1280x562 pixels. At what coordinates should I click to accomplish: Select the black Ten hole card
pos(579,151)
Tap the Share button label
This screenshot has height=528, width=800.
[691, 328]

EXERCISE => Output an identical copy of every record above.

RESPONSE AREA =>
1280x562 pixels. At what coordinates should I click to accomplish: Select the black Ten hole card
pos(579,151)
Tap the Share button label
This screenshot has height=528, width=800.
[691, 328]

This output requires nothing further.